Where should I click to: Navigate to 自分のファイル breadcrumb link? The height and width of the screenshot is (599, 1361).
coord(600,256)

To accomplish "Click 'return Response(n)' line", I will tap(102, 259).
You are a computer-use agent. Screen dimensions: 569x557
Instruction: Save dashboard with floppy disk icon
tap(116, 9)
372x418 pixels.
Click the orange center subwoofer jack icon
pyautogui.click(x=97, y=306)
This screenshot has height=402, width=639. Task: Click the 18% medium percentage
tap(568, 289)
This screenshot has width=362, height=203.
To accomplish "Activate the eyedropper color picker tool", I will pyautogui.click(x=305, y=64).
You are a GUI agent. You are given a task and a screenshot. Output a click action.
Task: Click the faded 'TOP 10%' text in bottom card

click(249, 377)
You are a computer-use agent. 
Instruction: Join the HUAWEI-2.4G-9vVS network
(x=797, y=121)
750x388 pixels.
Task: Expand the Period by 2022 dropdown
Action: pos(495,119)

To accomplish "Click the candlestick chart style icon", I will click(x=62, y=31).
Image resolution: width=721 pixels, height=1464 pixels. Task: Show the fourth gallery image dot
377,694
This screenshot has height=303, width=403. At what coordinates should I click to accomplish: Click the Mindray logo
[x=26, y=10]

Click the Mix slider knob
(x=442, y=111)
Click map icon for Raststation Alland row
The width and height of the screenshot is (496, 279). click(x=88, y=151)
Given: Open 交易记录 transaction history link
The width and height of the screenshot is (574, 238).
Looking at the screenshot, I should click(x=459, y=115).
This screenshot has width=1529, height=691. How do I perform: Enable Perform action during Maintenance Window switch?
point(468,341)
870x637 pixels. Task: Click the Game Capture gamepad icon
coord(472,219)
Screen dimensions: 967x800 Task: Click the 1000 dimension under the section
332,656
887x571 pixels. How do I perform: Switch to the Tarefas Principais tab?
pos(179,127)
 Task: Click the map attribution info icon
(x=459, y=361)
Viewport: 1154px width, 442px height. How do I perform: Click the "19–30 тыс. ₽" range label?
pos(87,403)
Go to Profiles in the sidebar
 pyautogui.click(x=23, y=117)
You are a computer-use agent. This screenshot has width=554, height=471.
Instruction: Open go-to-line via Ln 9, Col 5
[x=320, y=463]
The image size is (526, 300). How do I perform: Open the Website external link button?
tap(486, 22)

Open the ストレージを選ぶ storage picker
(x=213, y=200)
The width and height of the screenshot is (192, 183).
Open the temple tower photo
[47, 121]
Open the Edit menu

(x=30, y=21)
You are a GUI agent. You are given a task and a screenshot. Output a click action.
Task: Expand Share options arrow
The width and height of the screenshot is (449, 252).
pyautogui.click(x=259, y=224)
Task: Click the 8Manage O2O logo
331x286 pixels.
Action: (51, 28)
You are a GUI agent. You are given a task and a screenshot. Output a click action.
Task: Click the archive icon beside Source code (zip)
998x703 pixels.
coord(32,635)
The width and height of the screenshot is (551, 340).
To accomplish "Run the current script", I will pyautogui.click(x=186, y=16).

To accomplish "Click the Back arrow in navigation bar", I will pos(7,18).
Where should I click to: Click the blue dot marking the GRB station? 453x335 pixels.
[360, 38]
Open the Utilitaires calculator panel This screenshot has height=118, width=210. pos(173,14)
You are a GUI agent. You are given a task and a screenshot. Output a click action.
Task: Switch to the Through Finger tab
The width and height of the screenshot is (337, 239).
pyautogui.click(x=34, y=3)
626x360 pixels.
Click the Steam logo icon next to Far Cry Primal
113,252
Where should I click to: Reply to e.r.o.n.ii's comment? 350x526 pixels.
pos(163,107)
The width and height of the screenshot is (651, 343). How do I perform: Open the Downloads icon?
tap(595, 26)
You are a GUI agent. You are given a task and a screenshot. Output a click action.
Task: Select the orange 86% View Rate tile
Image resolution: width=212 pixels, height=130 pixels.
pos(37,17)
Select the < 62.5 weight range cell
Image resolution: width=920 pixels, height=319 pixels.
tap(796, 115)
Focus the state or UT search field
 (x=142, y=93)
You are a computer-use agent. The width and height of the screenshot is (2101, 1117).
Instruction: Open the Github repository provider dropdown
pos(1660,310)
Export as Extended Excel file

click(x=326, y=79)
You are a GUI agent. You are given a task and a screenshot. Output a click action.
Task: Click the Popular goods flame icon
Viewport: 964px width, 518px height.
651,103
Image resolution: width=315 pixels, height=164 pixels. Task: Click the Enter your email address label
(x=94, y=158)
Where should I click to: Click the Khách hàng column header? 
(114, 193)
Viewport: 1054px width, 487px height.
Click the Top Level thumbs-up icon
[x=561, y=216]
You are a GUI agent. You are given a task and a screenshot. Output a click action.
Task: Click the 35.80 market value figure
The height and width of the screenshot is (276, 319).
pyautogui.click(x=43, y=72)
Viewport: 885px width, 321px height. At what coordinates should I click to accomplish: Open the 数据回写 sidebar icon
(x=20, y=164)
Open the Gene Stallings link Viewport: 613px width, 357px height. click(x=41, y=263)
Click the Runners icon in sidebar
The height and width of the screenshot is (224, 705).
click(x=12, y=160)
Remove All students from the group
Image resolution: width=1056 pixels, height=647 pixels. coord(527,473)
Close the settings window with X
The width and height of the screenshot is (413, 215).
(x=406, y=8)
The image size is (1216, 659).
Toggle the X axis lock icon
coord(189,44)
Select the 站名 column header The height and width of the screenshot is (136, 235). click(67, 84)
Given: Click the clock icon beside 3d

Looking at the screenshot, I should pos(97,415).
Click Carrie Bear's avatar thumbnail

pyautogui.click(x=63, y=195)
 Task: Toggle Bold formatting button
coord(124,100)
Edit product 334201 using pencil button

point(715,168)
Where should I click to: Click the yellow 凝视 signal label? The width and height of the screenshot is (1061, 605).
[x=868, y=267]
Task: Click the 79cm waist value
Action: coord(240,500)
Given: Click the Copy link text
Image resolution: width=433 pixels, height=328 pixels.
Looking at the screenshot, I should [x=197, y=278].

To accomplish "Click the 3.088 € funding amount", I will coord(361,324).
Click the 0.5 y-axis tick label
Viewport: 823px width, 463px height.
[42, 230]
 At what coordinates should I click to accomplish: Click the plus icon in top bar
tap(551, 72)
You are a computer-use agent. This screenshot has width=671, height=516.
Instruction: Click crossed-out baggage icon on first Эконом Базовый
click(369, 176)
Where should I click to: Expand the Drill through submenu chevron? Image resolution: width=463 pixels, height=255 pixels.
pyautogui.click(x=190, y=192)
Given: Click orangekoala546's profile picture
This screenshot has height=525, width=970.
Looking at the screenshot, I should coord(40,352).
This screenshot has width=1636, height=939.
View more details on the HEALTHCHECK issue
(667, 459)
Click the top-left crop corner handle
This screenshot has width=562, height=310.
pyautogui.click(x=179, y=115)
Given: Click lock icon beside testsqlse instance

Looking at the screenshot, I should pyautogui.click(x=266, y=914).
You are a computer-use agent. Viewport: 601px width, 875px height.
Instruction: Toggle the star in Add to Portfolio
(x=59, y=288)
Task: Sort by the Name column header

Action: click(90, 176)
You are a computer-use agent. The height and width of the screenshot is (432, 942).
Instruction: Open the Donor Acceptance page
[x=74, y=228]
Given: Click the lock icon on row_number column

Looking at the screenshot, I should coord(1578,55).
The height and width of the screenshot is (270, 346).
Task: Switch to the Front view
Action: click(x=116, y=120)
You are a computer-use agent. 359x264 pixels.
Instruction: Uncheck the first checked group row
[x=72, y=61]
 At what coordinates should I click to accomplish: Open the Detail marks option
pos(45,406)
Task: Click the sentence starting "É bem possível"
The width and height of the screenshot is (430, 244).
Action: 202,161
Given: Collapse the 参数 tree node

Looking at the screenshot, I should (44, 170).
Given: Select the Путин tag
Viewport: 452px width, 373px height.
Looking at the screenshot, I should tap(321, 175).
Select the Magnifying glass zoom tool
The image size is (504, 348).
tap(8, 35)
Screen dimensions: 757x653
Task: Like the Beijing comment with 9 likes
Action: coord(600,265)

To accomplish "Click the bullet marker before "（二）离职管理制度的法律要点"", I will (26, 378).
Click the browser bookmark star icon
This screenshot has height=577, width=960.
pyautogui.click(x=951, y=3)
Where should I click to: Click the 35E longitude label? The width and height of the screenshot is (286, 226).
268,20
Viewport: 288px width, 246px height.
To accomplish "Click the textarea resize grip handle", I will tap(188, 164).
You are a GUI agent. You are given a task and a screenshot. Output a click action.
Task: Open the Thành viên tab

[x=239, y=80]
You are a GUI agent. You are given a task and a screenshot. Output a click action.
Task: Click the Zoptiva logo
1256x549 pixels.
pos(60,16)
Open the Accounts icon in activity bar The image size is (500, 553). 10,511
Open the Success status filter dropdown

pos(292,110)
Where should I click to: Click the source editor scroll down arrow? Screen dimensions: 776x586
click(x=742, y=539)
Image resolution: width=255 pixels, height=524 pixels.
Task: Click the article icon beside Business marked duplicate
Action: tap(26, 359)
-----
**TASK:**
All lines of the records above that carry the word "Select" should be listed.

**ANSWER FOR THIS EXERCISE:**
Task: Select the orange 86% View Rate tile
Select the < 62.5 weight range cell
Select the 站名 column header The height and width of the screenshot is (136, 235). click(67, 84)
Given: Select the Путин tag
Select the Magnifying glass zoom tool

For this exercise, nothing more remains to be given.